The big surprise of the weekend was another Criterion, Rififi, which if we believe the sultry singer in the film, means the 'rough and tumble' not only of crime but of lovemaking.  Savant once saw a grimy dubbed 16mm print on a public access station and didn't think much - this terrific disc dazzles with an almost perfect uncut picture and soundtrack.  A French crime thriller that set out to imitate THE ASPHALT JUNGLE, and pretty much ended up creating the 'Caper' genre, this is one of the better pictures ever about thieves and their honor, and the DVD has some great interview footage with its legendary director (and actor), Jules Dassin.

Savant wrote about a third film not because he was asked, but because he likes it.   Vera Cruz is just one of MGM's 'regular' releases, churned out with a trailer, 16 chapter stops and nothing more in the way of extras, but it's such a good (and modern) actioner that Savant's been pulling the laser out whenever guests ask to be surprised with a Western they've never heard of.  Very modern, very brutal, and mysteriously untouched by the 1954 censors (Burt Lancaster actually says, "I'll be a son of a bitch" on-camera), the VERA CRUZ disc has been trounced by some web reviewers for not looking like it was shot yesterday.  It looks just fine, and you'll be so entertained you won't care that a few shots are grainier than GLADIATOR.

To write the review, Savant expanded the VERA CRUZ section of an older essay he wrote about gunslingers crossing international lines, called Foreign Intervention and the American Western.  Older Savant articles and reviews are now indexed on separate pages; if you like critical opinions on older movies, you might check this one out: it traces the 'off to Mexico' genre from 1954's VERA CRUZ, through THE MAGNIFICENT SEVEN, MAJOR DUNDEE, and THE PROFESSIONALS, finally to THE WILD BUNCH.  Happy Tuesday, Glenn


April 29, 2001

Sundays are documentary days, when you can't think of any other way to begin a sentence, and Savant has a pair of winners for you.  The Sorrow and the Pity is a landmark chronicle of the German occupation of France as told by the collaborators, the resistance, and the occupiers.  The distinctions blur really fast - this isn't just a Woody Allen joke, but one of the more important films ever made.  Savant offers balance to the sobriety with D. A. Pennebaker's Bob Dylan docu, Don't Look Back, a stunning glimpse at the poet-rocker during his last acoustical tour in England in 1965.  This is the feature from which comes the famous music video-like shot of Dylan peeling off cue cards to the music of 'Subterranean Homesick Blues.'

It's major format change time at Savant: Readers haven't complained, but I got sick of waiting for this home page to load up, and broke it into three parts.  From now on, the Article Index and the Review Index will be separate pages.  I'll just have to be concientious about keeping up awareness of what's available to read at Savant.  There's a lot of links to change, and I do them all manually, so hopefully this will work and I won't have to go crying to DVDTalk to bail out my html .... If anyone runs into any bum links that I've missed, drop me a line ... Thanks, and see you soon! Glenn


April 28, 2001

Courtesy of DVD Talk, tonight's two reviews are of Billy Wilder's wonderful romantic comedy Sabrina, and Stanley Kramer's Dr. Seuss musical fantasy, The 5,000 Fingers of Dr. T.  Both discs are good examples of the fine quality coming out of the major studios.  Paramount's SABRINA disc is as clean and polished as a b&w film from 1954 can be, and it's obvious that great care was taken to salvage what appear to be partly damaged elements on the Dr. Seuss movie.
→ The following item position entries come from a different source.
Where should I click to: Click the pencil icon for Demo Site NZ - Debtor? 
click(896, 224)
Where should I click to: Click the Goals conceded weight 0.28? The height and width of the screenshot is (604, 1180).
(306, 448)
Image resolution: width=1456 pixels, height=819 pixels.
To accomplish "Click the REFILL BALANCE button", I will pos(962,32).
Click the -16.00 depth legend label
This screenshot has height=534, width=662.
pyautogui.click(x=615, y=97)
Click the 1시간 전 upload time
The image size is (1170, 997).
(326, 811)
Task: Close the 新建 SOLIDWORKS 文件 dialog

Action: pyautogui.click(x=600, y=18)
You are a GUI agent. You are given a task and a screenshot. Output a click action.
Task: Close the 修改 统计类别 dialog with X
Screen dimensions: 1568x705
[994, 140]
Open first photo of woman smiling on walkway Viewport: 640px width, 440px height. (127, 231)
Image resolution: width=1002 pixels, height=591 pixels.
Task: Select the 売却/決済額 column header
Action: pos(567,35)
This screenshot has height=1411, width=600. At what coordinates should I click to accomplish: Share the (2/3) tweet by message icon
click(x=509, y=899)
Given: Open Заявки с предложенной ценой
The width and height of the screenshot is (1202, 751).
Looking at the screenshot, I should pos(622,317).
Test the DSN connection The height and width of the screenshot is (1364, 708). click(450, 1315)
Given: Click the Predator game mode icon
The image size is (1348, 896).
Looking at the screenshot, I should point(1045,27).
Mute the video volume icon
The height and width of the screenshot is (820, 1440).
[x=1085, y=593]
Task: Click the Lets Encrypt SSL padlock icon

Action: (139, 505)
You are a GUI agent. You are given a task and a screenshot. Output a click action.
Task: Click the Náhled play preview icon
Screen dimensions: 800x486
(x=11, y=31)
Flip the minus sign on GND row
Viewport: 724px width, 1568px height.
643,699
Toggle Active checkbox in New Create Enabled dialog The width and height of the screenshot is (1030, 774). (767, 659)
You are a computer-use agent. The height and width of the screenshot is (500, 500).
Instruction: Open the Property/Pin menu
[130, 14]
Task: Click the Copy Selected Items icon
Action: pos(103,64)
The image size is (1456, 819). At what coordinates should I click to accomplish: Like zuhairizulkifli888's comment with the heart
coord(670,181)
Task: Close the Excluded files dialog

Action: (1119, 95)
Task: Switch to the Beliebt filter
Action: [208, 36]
The new Criterion discs arrived today and Savant wasted no time checking out the two-disc set of goodies for SPARTACUS, and the glorious new 16:9 transfer.  The review will follow the Bob Dylan DON'T LOOK BACK.  RIFIFI also showed up and and I can't wait to see all of it - it looked very interesting and Savant is a big Jules Dassin fan.  The title onscreen actually reads DU RIFIFI CHEZ LE HOMMES ... and I haven't read the small print to see if they've transliterated it.  Also expecting the new TORA TORA TORA! Special Edition soon.  April is going out like a lion, or maybe more like a tiger, on DVD Savant.